The oi surface reached the identical grade for 63,831 input tokens against the agent surface's 138,461, which is 46% of the agent surface's input, a 2.2x gap. This matches the gitingest run, where oi passed at 64.7K against 85K to 104K for the structured surfaces, and it matches the dynaconf run, where oi's input was about a tenth of the structured arms. The reason is the same each time. The code-as-action surface carries no tool-schema block and no per-tool result envelope, so the model re-reads far less context every round. That leanness is a property of the surface, and it shows up whether the run passes or fails.
The two levers separate cleanly
Token cost per round is set by the surface. oi is structurally leaner than the structured agent surface on the same model, measured here at about 2.2x on a shared-ceiling task and at 1.3x to 1.6x on the task both surfaces can pass.
Pass or fail is set by the model's ability to write the specific fix. The surface does not move it. On dspy both surfaces fail, on sqllineage oi fails, and only on gitingest, whose fix is a literal substitution, does the cheap model land it.
So the defensible claim is sharper now. tomo's oi surface is the leaner way to spend tokens on a given model, confirmed across three tasks and two grades. That is the less-tokens half of the goal, and it holds independent of the task. The smarter half is gated on the model, not the harness. On the two harder-to-fix tasks a cheap model cannot land the edit on either surface, so no harness change turns them green. The oi win is real and it generalizes as a token-efficiency property. It does not, and cannot, manufacture correctness a cheap model does not have.
Lessons
- Reachability is a property of the model, not the surface. The same cheap model fails both harder tasks on both engines, so the wall is capability, and the harness cannot move it.
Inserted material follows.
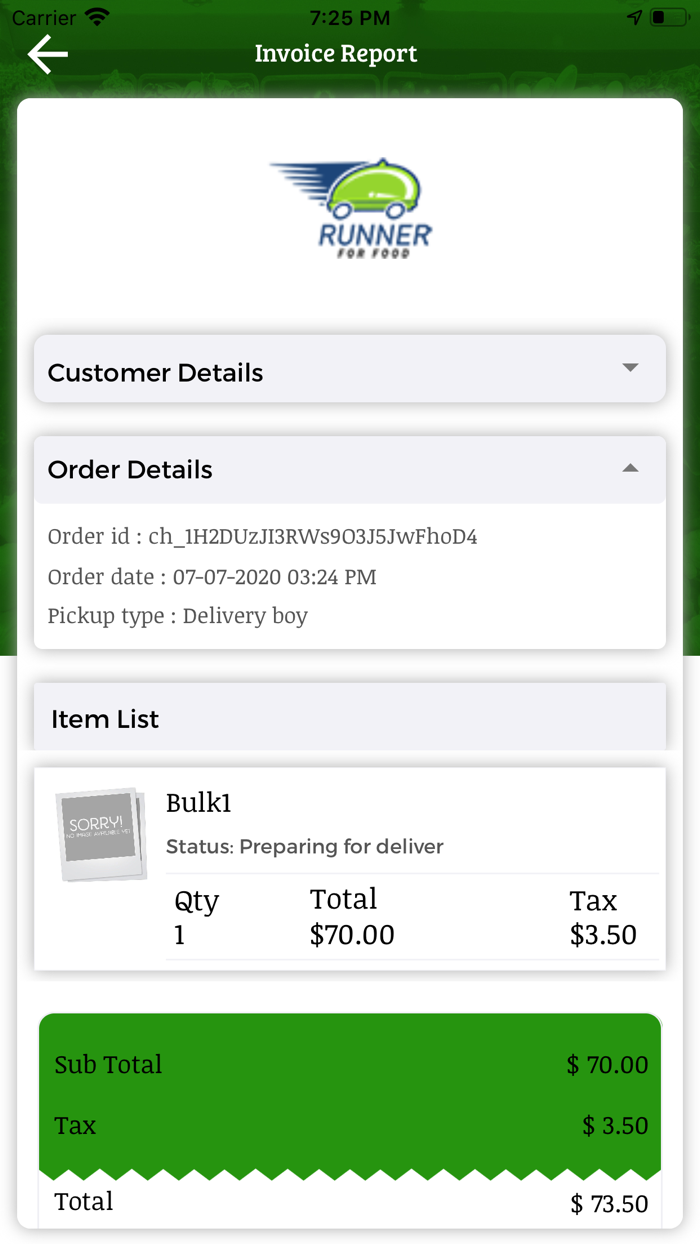Click the Status: Preparing for deliver text
Screen dimensions: 700x1244
tap(302, 846)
- The oi surface is the leaner way to spend tokens on a fixed model. It reached the identical failed grade on dspy for 46% of the agent surface's input, and it passed gitingest at fewer tokens than any structured rival, so the leanness holds at both grades.
- Single test and single file is a grading property, not a difficulty measure. gitingest's gold is a substitution a cheap model can copy, while sqllineage and dspy demand inventions it cannot. Rank reachability by gold-diff shape, not by test count.
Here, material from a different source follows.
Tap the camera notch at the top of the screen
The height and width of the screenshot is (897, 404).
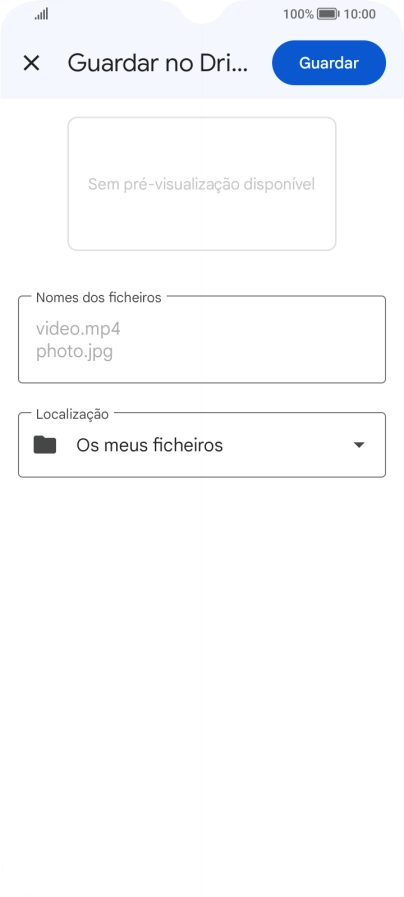202,10
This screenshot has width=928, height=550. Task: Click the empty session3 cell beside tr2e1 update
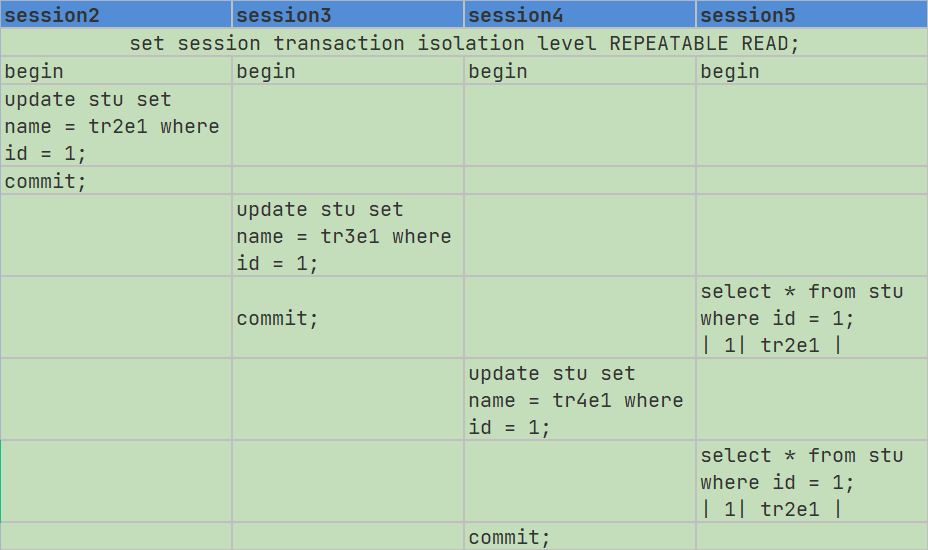click(348, 126)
- The two levers route independently. Cheap model plus oi where the fix is reachable, capable model plus the structured surface where it is not, which keeps the routing honest.
Reproduce
The probe is in-process and needs no container, so a full A/B is a seconds-long loop.
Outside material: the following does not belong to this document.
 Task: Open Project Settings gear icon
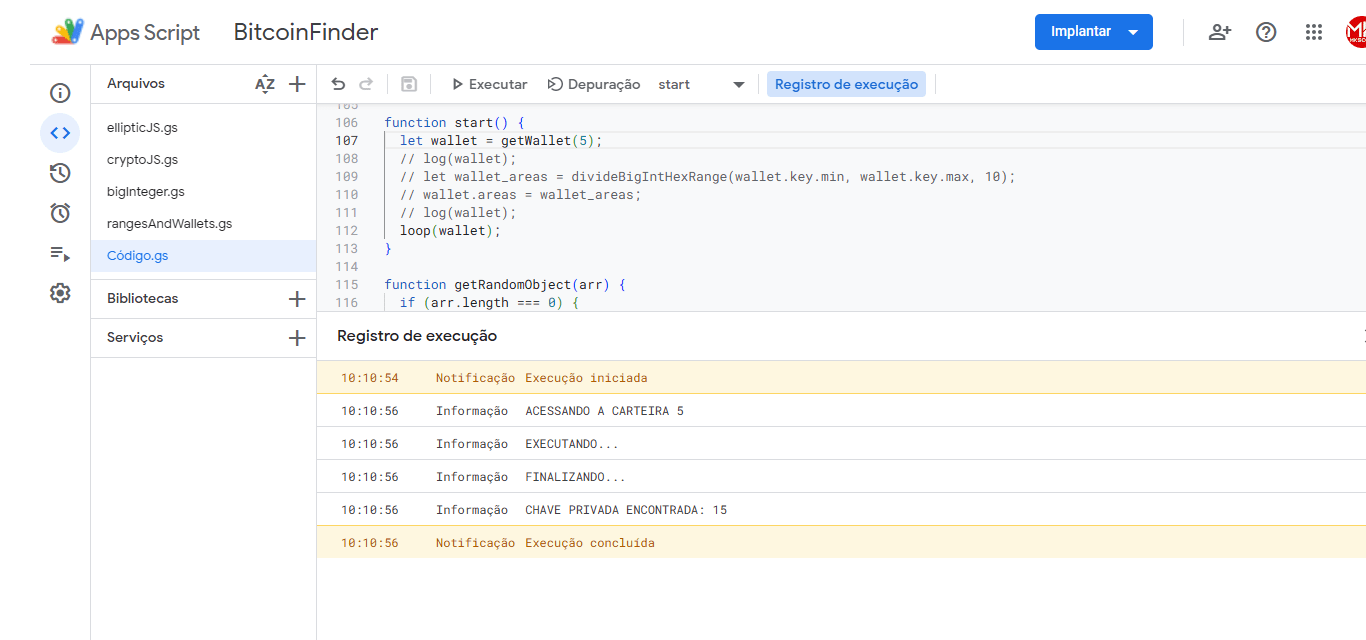point(60,293)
- Build the lab against the local tomo checkout:
go build -o /tmp/lab ./cmd/lab. - Source the proxy key so the free
hy3-freemodel is reachable before the probe runs. - Run each arm as above, holding
--model hy3-freeand--max-rounds 15constant, and change only--enginebetweenoiandagent. - Read each run back with
lab probe analyze /tmp/dspy-oi, which prints the round-by-round token curve and the tool mix without spending a token. - Every run writes
summary.jsonwith the priced cost and input token count,trace.jsonlwith the full request and response of every call, andtranscript.mdwith the readable turn.